Thursday, October 5, 2017

Las Vegas wasn't the deadliest mass shooting in United States history - Independent

Las Vegas wasn't the deadliest mass shooting in United States history. Here's why
Posted 10 minutes ago by Louis Doré in news
The mass shooting in Las Vegas on Sunday night, which left 59 people dead and more than 520 injured, was the deadliest mass shooting in the modern history of the United States.
This phrasing is important and omnipresent in articles reporting on the shooting, to give scale to the attack and give weight to the significance, especially as it has renewed a conversation about gun control in the country.
There are also a number of other mass killings in America's history which were on a far greater scale than the one in Las Vegas.

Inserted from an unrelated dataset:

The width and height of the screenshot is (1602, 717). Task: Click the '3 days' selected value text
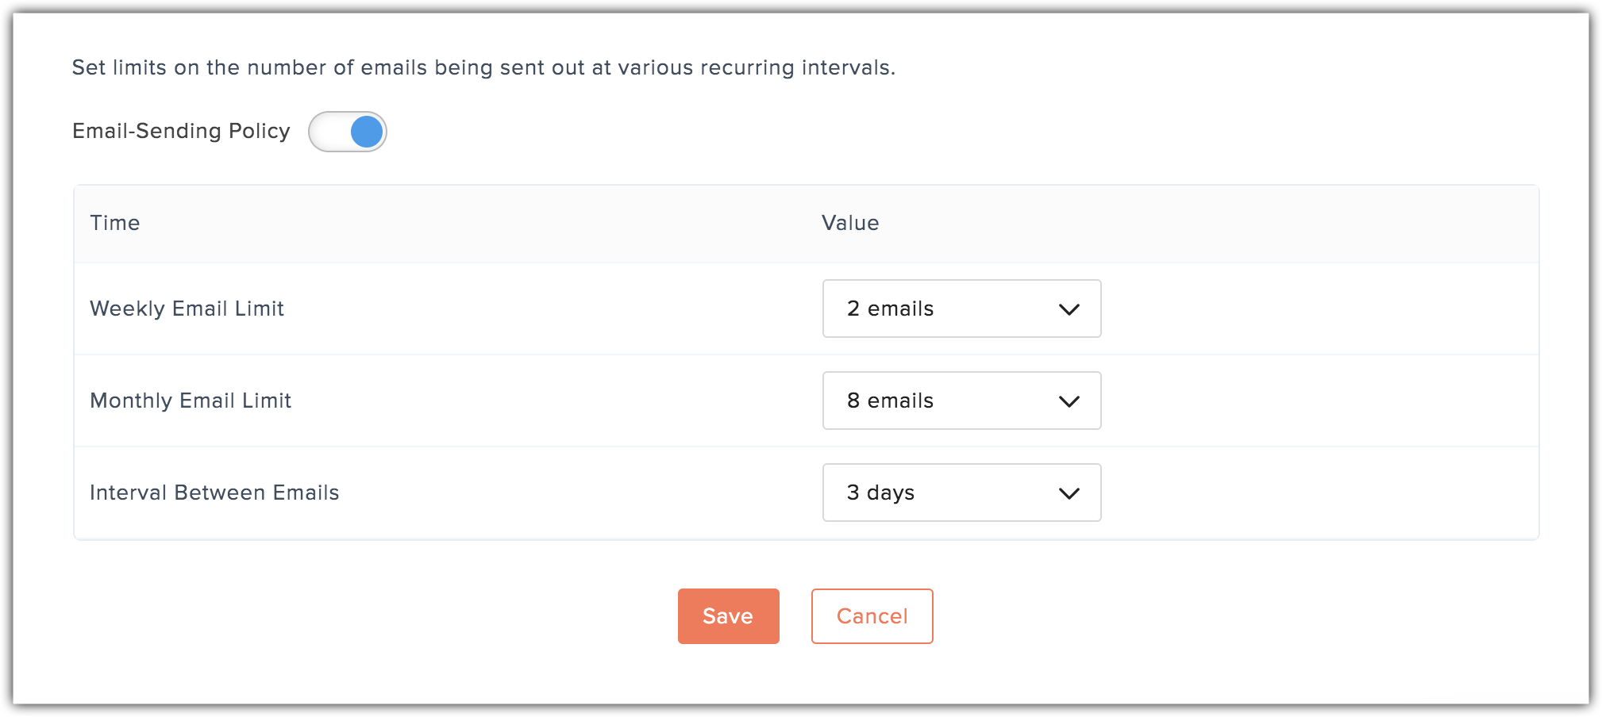[880, 493]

For example, historians believe that more than 300 people died in Tulsa, Oklahoma, in 1921 when white people torched the area's African American neighbourhoods.
Victims described fleeing with their families "amidst showers of bullets from the machine gun".

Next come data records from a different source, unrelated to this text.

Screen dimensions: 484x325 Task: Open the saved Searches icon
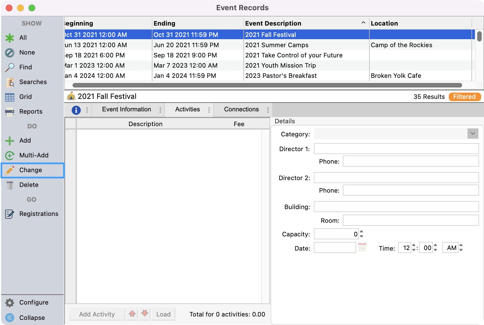pyautogui.click(x=10, y=82)
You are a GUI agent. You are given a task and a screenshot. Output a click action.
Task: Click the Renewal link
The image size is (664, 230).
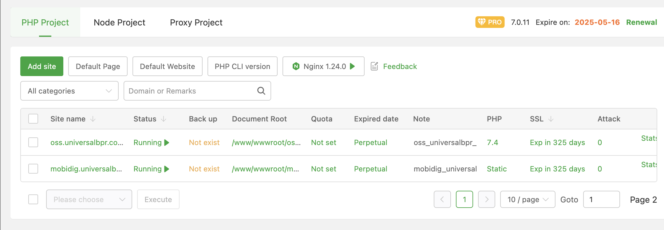(641, 22)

In addition, U.S. Army soldiers killed 200 Native Americans with machine guns at South Dakota's Wounded Knee Creek on 29 December 1890.
In 1873, Easter Sunday, white people gunned down and hanged as many as 150 African Americans in Colfax, Louisiana.
The reason the term "modern American history" is often used in articles is possibly because accurate death tolls around mass killings only became common in the 20th century, and Historians still debate the exact number of victims in earlier tragedies.
There is also an issue of determining whether historical events fit present definitions of a mass shooting. We still struggle today to affix labels to mass killings.
The FBI defined it in 2013 as follows:
the term `mass killings' means three or more killings in a single incident in a place of public use.
People have also observed a racially-charged element to this separation of timelines - that American society likes to think of those mass murders as belonging to a historical timeline that has not continued to the present day.
However, prejudice still drives these events - you only have to look to the Orlando nightclub shooting as recently as last year to see evidence of this.
Recent efforts to more accurately track mass shootings have been seen online, in the Gun Violence Archive, and MassShootingTracker.org.